Luke Fletcher in Byron, Ga., writes: Well Georgia Tech's Ryan Bramford (in charge of scheduling) obviously would never be hired at Notre Dame, as the athletic department not only wants to keep the BCS scheduling model of playing a FCS and G5 in the same season, we played two FCS opponents in the same season in 2008 and 2013!!!!!!!! ... No one is saying to schedule Bama yearly, but there are enough P5s to replace one of the FCS/G5 games! ... I guess I need to write to the ACC office about how 9 game schedules makes more sense for the league since Mr. Bamford thinks scheduling FCS teams is the same draw as scheduling an SEC team!
Adelson writes: I appreciate your frustration, Luke, but let me clarify a few things here that will hopefully make some sense to you. Bramford takes his cues from the athletic director, who ultimately decides on the vision for nonconference scheduling. As for the multiple FCS teams on the schedule last season, Georgia Tech was put in a tough spot. When the league decided to move to nine conference games a few years ago, ACC teams started dropping nonconference games to make room.

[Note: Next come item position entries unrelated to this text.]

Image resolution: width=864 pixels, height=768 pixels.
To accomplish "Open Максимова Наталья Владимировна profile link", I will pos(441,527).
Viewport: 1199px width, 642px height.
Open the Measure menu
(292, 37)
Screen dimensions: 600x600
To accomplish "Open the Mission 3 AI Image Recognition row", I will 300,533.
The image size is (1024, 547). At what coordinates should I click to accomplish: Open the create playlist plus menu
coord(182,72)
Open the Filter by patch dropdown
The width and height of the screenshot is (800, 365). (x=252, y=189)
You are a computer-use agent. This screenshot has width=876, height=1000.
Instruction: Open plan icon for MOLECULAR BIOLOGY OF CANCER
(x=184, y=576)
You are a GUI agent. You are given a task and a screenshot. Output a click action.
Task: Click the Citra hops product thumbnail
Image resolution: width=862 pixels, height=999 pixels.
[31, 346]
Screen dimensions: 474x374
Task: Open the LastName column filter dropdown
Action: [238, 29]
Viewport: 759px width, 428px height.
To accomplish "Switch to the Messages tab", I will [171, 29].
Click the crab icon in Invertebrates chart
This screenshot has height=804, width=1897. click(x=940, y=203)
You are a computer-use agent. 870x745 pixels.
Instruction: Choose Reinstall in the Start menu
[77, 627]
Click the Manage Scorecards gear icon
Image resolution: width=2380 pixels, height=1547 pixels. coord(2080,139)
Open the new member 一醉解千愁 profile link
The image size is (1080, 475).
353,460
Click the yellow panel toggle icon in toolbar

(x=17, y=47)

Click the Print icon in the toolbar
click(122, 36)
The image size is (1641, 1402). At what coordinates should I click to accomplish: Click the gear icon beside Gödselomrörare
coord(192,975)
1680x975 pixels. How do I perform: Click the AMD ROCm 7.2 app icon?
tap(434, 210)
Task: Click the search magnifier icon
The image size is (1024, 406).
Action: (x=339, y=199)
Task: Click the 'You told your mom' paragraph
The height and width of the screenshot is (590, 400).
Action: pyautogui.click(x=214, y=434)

Then when the Notre Dame scheduling agreement forced the ACC to move back to an 8-game schedule, it was too late to find an FBS team to put back on the schedule. Clemson, by the way, also was forced to play two FCS teams last year. That is not a scheduling practice Georgia Tech wants to continue moving forward. Because Georgia is already locked into the schedule, Georgia Tech has opted for a more conservative nonconference scheduling approach. The Jackets are not the only school that plays FCS on an annual basis. Florida State, Miami and Clemson do -- just to name three. They also are not the only ones to play teams outside the power-5 conferences. Look at Miami's schedule this year. You will see one FCS, one tough power-five (Nebraska) and two outside the power five (Arkansas State, Cincinnati). Georgia Tech has future games set up against Vanderbilt and Ole Miss, so that should at least ease some concerns. Notre Dame also is on the schedule every three years. In those years, you won't see Georgia Tech scheduling more difficult opponents because it already will have the Irish and the Bulldogs. There has to be a balance in nonconference scheduling. Just how you achieve it is one of the tougher jobs an athletic director has to do.